Come al prof. Lucio Picci dell’Università di Bologna, al giornalista Daniele Oppo l’Università di Ferrara ha risposto picche: né i giornalisti né i contribuenti hanno il diritto di sapere se, stando all’indagine della sua Commissione etica, sono validi o meno i risultati di alcune ricerche svolte dal rettore Giorgio Zauli con altri dipendenti pubblici.
Riass. punt. prec.
Nel maggio 2018, a nome e per conto dell’università il rettore denunciava Leonid Schneider per diffamazione perché aveva riferito su For better science alcune valutazioni uscite su PubPeer in merito a pubblicazioni di Zauli et al. Poi lo ri-denunciava al Garante per aver o pubblicato la lettera dell’Università che annunciava la querela. La Commissione etica rifiutava di aprire un’indagine finché, fra quelle segnalate su PubPeer, Zauli non sceglieva cinque o sei pubblicazioni e unicamente su queste autorizzava il Comitato a chiedere il parere di esperti esterni.
Otto mesi fa, la Commissione etica archiviava il secondo parere, senza rendere pubblici i motivi della decisione. In luglio Zauli si auto-proclamava integerrimo “non essendo emersi a [suo] carico né elementi dolosi né di colpa grave”, e perseguitato di sinistri figuri simili a “Goebels” (sic).
Nonostante avesse selezionato lui le pubblicazioni da valutare,
- Il Presidente della Commissione Etica, concluso il procedimento mi ha dato atto a più riprese di non avere interferito in alcun modo con i lavori del medesimo [sic] Commissione.
E ri-minacciava querele.
Fine riass. punt. prec.
In base alla legge sulla trasparenza della pubblica amministrazione, al responsabile per la Prevenzione della corruzione e la trasparenza, nel frattempo Daniele Oppo aveva chiesto:
- una copia della decisione completa di motivazione, dei verbali delle sedute nelle quali si è discussa la questione (che ha richiesto 6 mesi di tempo per essere decisa) e degli eventuali pareri tecnici esterni richiesti dalla Commissione.
Vale a dire gli atti che confermavano la correttezza dei pochi articoli che, a giudizio di Zauli, dimostravano la sua integrità scientifica.
L’altro ieri Daniele ha ricevuto la risposta di Michela Campana, responsabile della Ripartizione servizi direzionali e di coordinamento, e oggi ne confuta gli argomenti – se così si possono chiamare – con un’ironia sotto le righe degna di un Pulitzer.
Alla dott.

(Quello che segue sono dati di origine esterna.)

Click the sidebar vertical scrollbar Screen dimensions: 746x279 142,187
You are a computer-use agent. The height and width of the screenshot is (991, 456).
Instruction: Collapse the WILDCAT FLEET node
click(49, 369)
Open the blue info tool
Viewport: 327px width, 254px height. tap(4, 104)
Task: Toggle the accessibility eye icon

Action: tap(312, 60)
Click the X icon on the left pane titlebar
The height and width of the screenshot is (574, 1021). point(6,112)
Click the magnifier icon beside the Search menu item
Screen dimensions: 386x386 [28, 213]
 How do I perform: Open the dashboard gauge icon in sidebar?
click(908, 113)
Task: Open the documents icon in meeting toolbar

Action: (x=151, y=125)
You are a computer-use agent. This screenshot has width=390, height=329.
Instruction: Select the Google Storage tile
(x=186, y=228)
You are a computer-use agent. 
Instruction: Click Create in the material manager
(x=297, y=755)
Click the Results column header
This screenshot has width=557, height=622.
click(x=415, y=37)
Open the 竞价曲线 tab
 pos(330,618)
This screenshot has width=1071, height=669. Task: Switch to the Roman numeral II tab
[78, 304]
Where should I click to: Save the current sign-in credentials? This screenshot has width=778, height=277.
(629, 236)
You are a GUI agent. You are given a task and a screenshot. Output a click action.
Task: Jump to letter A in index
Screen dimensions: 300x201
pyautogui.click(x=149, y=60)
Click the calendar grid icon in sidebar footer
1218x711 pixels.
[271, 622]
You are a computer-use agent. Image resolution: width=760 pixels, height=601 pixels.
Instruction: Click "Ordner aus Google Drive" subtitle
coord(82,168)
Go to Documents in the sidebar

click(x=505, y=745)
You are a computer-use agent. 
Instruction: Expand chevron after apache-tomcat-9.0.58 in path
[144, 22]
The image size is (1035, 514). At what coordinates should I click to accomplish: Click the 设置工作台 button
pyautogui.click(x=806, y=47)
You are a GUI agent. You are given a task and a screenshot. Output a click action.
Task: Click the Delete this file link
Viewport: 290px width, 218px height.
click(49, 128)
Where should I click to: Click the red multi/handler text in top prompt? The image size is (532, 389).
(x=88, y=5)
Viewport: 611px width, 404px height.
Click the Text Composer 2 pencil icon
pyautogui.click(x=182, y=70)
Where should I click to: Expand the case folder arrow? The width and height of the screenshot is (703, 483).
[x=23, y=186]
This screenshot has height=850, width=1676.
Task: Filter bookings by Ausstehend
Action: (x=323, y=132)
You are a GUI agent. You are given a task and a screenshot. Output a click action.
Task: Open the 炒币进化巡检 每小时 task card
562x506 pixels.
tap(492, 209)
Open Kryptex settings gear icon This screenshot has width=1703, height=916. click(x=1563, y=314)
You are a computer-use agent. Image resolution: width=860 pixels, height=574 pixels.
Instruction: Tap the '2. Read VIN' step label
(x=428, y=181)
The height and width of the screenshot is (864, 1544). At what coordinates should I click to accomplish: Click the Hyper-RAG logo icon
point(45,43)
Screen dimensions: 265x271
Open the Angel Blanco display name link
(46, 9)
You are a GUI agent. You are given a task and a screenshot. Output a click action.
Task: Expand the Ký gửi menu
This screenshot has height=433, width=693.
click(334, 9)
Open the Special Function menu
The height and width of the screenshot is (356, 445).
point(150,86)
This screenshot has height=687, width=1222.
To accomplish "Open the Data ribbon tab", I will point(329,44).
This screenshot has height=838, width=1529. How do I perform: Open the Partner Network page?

Campana va riconosciuto di aver scritto un capolavoro di complottismo, tronfiaggine e contraddizioni, e di aver segnato autogoal così grandiosi da far sospettare l’assist di Zauli. In sostanza, gli atti servirebbero a discreditare ulteriormente pubblicazioni già “attaccate e criticate” nei media.
Noi “Goebels” ne eravamo convinti, ma una conferma fa sempre piacere. Oltretutto la dott. Campana spiega il silenzio che aveva colpito il prof. Picci: pur avendo accesso agli atti, nessuno dei colleghi e/o coautori di Zauli ha difeso una sua pubblicazione contestata su PubPeer.
Nemmeno quella sulle proprietà cosmetiche e antitumorali della bava di lumache rigorosamente italiane, commerciata da una start-up dell’università. Sigh…
Per non rovinare l’esegesi di Daniele, mi limito a riportare questo “argomento” campano-zaulista:
- la valutazione della bontà scientifica della ricerca non spetta né all’opinione pubblica, né alla stampa, ma è prerogativa esclusiva di scienziati e ricercatori che soli rappresentano il cd. Tribunale della Scienza, nell’ambito della valutazione tra pari.
Nel caso l’opinione pubblica, la stampa e i contribuenti italiani fossero interessati alle “sentenze” del “Tribunale della Scienza” riguardanti 36 prodotti zauliani, le trovano qui.
Il testo di Campana mi ha fatto tornare alla mente un film di Louis de Funès.
Fa un po’ ridere, in effetti.
E’ incredibilile. Anche nel caso di Alfredo Fusco, l’Universita’ di Napoli ha rifiutato la divulgazione degli atti della commissione di inchiesta, dando in tutto e per tutto l’impressoine di un insabbiamento. Mi chiedo fino a quando noi contribuenti dovremo finanziare enti e persone, che non fano della trasparenza il loro principio cardine.